Today was quite wonderful: I went tree climbing! The weather has been getting warmer, the sun is coming out, and I just want to be outside. Today was warm, though the sun hid later on in the afternoon and the wind came out. But I had a marvelous experience in a tree.
This morning was a harder one for me. I was in one of those lackluster moods, not really feeling motivated to do anything. And even though some days are harder than others, and some days I get started much later than others, I've determined myself to push through and keep my routine. And I did try.
But after reading my scriptures I felt a bit better, but I just couldn't find in my heart to really push through and study. I felt very listless, and non-directional. I get like that at times and have to find some way to crawl out of it. Or sometimes I just feed it because I feel like I can't get out, that I'm trapped. Today I was going to feed it. Focus on myself and my woes (which I generally have to make up, or exaggerate) and play the lonely romantic. I turned to poetry. As I scanned through the titles in one of my books one jumped out at me. "I Wandered Lonely as a Cloud" by William Wordsworth. That was just thing! It sounded depressing and was about being alone. That was me! And then I read it:
I wandered lonely as a cloud
That floats on high o'er vales and hills,
When all at once I saw a crowd,
A host, of golden daffodils;
Beside the lake beneath the trees,
Fluttering and dancing in the breeze.
Continuous as the stars that shine
And twinkle on the milky way,
They stretched in never-ending line
Along the margin of a bay:
Ten thousand saw I at a glance,
Tossing their heads in sprightly dance.
The waves beside them danced; but they
Out-did the sparkling waves in glee:
A poet could not but be gay,
In such a jocund company:
I gazed--and gazed--but little thought
What wealth the show to me had brought:
For oft, when on my couch I lie
In vacant or in pensive mood,
They flash upon that inward eye
And then my heart with pleasure fills,
And dances with the daffodils.
I read that and it wasn't at all what I wanted or what I was looking for, but it was what I needed. I was in a vacant mood that was not very happy at all and the author can get out of those moods by remembering that beauty of the daffodils. I couldn't think of anything to remember.... so I went outside. I found a wonderful tree and climbed as far up as I could go. What a beautiful world.

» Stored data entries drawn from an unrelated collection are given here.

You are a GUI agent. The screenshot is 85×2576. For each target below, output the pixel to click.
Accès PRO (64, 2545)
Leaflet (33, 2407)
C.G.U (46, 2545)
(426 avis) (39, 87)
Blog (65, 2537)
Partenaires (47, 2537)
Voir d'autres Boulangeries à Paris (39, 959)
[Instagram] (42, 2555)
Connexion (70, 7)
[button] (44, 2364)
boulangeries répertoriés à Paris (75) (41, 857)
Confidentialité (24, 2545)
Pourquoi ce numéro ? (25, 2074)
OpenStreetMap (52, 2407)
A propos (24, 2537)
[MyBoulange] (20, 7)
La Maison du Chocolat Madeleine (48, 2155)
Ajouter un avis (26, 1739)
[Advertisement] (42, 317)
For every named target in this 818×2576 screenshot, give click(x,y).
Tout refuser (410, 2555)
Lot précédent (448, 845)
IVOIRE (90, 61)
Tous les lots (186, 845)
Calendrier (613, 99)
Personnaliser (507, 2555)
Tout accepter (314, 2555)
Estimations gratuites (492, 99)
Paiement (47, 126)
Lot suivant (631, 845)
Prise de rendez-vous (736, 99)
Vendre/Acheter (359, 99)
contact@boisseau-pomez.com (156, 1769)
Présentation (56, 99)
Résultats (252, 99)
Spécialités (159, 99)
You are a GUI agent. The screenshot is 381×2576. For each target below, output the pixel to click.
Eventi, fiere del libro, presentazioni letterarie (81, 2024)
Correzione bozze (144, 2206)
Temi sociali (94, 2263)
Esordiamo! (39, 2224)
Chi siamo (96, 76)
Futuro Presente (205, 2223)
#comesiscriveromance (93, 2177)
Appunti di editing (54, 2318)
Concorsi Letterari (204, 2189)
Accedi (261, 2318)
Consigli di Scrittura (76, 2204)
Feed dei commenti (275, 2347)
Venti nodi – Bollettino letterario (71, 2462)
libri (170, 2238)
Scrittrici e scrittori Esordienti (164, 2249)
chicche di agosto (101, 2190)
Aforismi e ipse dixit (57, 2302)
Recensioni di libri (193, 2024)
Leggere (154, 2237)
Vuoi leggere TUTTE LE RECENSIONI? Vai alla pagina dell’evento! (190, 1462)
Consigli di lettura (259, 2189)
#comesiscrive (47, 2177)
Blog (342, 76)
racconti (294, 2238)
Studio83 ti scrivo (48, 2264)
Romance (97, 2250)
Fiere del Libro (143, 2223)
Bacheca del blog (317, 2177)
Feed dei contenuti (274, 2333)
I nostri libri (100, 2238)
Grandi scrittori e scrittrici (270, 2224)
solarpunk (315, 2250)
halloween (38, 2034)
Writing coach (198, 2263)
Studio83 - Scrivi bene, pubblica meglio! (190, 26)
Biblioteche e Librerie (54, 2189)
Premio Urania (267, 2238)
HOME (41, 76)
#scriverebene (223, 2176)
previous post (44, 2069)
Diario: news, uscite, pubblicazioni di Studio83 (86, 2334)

I sat up in the tree reflecting on this poem and the beauty that God has given us.
Sometimes it's so easy to forget that I am one of God's creations, let alone that I'm a daughter of God. But as I sat in that tree the wind began to blow and I opened my eyes to the fact that God created this beautiful world. As the wind gently rocked me in the branches I grew closer to the knowlage of who I am. It was a process, sitting up in the tree, connecting the dots. But I am so thankful for that poem that inspired me to do so that I could cast of my vacant state and be filled with the light of Christ.
That's wonderful Jenna. :)
ReplyDeleteI love that poem! I’m not surprised you thought it would be something different than it is at first. It’s one of the beauties of that particular poem. It’s like starting out as somewhat unhappy and lonely, but then finding something of value, a reason to love the world, a reason to remember the Lord. I’m glad you got to go climb a tree after reading that. Trees are awesome!!